• **Given task**: Locate each line in the records below that contains the string "Click" and reproduce those lines verbatim.

================

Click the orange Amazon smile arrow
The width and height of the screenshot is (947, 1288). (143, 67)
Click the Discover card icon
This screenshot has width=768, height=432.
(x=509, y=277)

================

• **The answer**:
Click the orange Amazon smile arrow
Click the Discover card icon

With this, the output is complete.